━━━━━ WORKING DATA ━━━━━

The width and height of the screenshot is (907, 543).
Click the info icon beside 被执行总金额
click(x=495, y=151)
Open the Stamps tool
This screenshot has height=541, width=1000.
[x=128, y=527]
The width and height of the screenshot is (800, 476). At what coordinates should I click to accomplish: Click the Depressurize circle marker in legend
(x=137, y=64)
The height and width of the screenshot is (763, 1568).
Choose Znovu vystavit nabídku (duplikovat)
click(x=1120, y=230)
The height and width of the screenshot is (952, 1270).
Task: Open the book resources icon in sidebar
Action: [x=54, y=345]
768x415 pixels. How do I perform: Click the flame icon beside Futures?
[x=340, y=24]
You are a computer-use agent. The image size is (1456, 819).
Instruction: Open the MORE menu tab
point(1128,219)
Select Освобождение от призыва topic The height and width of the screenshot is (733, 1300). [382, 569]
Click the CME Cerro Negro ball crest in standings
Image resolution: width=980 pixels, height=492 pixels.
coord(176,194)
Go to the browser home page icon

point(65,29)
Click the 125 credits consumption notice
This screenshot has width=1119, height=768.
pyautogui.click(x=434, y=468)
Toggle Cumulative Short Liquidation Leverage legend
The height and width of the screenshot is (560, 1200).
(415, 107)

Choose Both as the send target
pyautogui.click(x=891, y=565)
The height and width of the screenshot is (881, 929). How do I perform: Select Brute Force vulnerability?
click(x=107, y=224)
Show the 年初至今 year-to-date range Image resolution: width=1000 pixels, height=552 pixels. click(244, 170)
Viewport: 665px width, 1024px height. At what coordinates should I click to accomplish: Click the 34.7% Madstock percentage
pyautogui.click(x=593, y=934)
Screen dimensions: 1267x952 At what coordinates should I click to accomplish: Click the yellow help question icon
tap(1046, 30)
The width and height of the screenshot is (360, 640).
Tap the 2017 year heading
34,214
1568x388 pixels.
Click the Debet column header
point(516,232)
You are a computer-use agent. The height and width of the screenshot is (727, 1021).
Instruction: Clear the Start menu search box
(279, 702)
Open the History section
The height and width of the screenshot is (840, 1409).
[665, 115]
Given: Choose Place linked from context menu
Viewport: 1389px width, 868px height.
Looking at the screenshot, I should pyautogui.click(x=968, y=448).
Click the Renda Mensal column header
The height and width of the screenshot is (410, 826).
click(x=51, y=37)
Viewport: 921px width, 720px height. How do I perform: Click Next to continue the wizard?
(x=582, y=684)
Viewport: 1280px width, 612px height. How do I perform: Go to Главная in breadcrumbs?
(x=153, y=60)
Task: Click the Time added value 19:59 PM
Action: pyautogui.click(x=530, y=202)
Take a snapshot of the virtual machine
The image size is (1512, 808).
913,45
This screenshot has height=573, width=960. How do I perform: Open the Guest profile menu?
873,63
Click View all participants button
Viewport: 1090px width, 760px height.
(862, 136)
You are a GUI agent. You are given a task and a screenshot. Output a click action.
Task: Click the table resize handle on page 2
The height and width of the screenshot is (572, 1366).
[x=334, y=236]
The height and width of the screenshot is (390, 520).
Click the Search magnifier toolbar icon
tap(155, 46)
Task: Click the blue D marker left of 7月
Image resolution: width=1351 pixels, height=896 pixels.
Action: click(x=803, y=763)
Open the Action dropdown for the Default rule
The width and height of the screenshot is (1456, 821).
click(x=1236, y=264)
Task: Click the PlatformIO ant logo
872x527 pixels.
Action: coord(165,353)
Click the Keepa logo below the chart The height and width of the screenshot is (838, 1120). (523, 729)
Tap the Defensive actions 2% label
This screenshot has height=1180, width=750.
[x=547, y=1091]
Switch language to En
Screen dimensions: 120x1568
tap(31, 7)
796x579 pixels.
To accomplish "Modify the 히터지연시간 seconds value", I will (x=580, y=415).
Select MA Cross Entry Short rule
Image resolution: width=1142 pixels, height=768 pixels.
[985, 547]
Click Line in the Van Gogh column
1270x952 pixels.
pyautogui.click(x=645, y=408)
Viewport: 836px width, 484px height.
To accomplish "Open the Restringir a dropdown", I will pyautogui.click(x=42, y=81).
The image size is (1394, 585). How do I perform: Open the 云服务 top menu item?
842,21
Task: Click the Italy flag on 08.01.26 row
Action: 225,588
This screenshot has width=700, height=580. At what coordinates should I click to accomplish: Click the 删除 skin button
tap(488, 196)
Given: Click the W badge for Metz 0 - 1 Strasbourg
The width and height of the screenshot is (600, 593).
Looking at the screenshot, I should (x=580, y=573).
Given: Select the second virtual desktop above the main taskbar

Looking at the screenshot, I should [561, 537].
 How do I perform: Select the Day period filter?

━━━━━

GOAL: Reproduce all of the material above word for word, keeping every line in its original order.

TASK SOLUTION:
The width and height of the screenshot is (907, 543).
Click the info icon beside 被执行总金额
click(x=495, y=151)
Open the Stamps tool
This screenshot has height=541, width=1000.
[x=128, y=527]
The width and height of the screenshot is (800, 476). At what coordinates should I click to accomplish: Click the Depressurize circle marker in legend
(x=137, y=64)
The height and width of the screenshot is (763, 1568).
Choose Znovu vystavit nabídku (duplikovat)
click(x=1120, y=230)
The height and width of the screenshot is (952, 1270).
Task: Open the book resources icon in sidebar
Action: [x=54, y=345]
768x415 pixels. How do I perform: Click the flame icon beside Futures?
[x=340, y=24]
You are a computer-use agent. The image size is (1456, 819).
Instruction: Open the MORE menu tab
point(1128,219)
Select Освобождение от призыва topic The height and width of the screenshot is (733, 1300). [382, 569]
Click the CME Cerro Negro ball crest in standings
Image resolution: width=980 pixels, height=492 pixels.
coord(176,194)
Go to the browser home page icon

point(65,29)
Click the 125 credits consumption notice
This screenshot has width=1119, height=768.
pyautogui.click(x=434, y=468)
Toggle Cumulative Short Liquidation Leverage legend
The height and width of the screenshot is (560, 1200).
(415, 107)

Choose Both as the send target
pyautogui.click(x=891, y=565)
The height and width of the screenshot is (881, 929). How do I perform: Select Brute Force vulnerability?
click(x=107, y=224)
Show the 年初至今 year-to-date range Image resolution: width=1000 pixels, height=552 pixels. click(244, 170)
Viewport: 665px width, 1024px height. At what coordinates should I click to accomplish: Click the 34.7% Madstock percentage
pyautogui.click(x=593, y=934)
Screen dimensions: 1267x952 At what coordinates should I click to accomplish: Click the yellow help question icon
tap(1046, 30)
The width and height of the screenshot is (360, 640).
Tap the 2017 year heading
34,214
1568x388 pixels.
Click the Debet column header
point(516,232)
You are a computer-use agent. The height and width of the screenshot is (727, 1021).
Instruction: Clear the Start menu search box
(279, 702)
Open the History section
The height and width of the screenshot is (840, 1409).
[665, 115]
Given: Choose Place linked from context menu
Viewport: 1389px width, 868px height.
Looking at the screenshot, I should pyautogui.click(x=968, y=448).
Click the Renda Mensal column header
The height and width of the screenshot is (410, 826).
click(x=51, y=37)
Viewport: 921px width, 720px height. How do I perform: Click Next to continue the wizard?
(x=582, y=684)
Viewport: 1280px width, 612px height. How do I perform: Go to Главная in breadcrumbs?
(x=153, y=60)
Task: Click the Time added value 19:59 PM
Action: pyautogui.click(x=530, y=202)
Take a snapshot of the virtual machine
The image size is (1512, 808).
913,45
This screenshot has height=573, width=960. How do I perform: Open the Guest profile menu?
873,63
Click View all participants button
Viewport: 1090px width, 760px height.
(862, 136)
You are a GUI agent. You are given a task and a screenshot. Output a click action.
Task: Click the table resize handle on page 2
The height and width of the screenshot is (572, 1366).
[x=334, y=236]
The height and width of the screenshot is (390, 520).
Click the Search magnifier toolbar icon
tap(155, 46)
Task: Click the blue D marker left of 7月
Image resolution: width=1351 pixels, height=896 pixels.
Action: click(x=803, y=763)
Open the Action dropdown for the Default rule
The width and height of the screenshot is (1456, 821).
click(x=1236, y=264)
Task: Click the PlatformIO ant logo
872x527 pixels.
Action: coord(165,353)
Click the Keepa logo below the chart The height and width of the screenshot is (838, 1120). (523, 729)
Tap the Defensive actions 2% label
This screenshot has height=1180, width=750.
[x=547, y=1091]
Switch language to En
Screen dimensions: 120x1568
tap(31, 7)
796x579 pixels.
To accomplish "Modify the 히터지연시간 seconds value", I will (x=580, y=415).
Select MA Cross Entry Short rule
Image resolution: width=1142 pixels, height=768 pixels.
[985, 547]
Click Line in the Van Gogh column
1270x952 pixels.
pyautogui.click(x=645, y=408)
Viewport: 836px width, 484px height.
To accomplish "Open the Restringir a dropdown", I will pyautogui.click(x=42, y=81).
The image size is (1394, 585). How do I perform: Open the 云服务 top menu item?
842,21
Task: Click the Italy flag on 08.01.26 row
Action: 225,588
This screenshot has width=700, height=580. At what coordinates should I click to accomplish: Click the 删除 skin button
tap(488, 196)
Given: Click the W badge for Metz 0 - 1 Strasbourg
The width and height of the screenshot is (600, 593).
Looking at the screenshot, I should (x=580, y=573).
Given: Select the second virtual desktop above the main taskbar

Looking at the screenshot, I should [561, 537].
 How do I perform: Select the Day period filter?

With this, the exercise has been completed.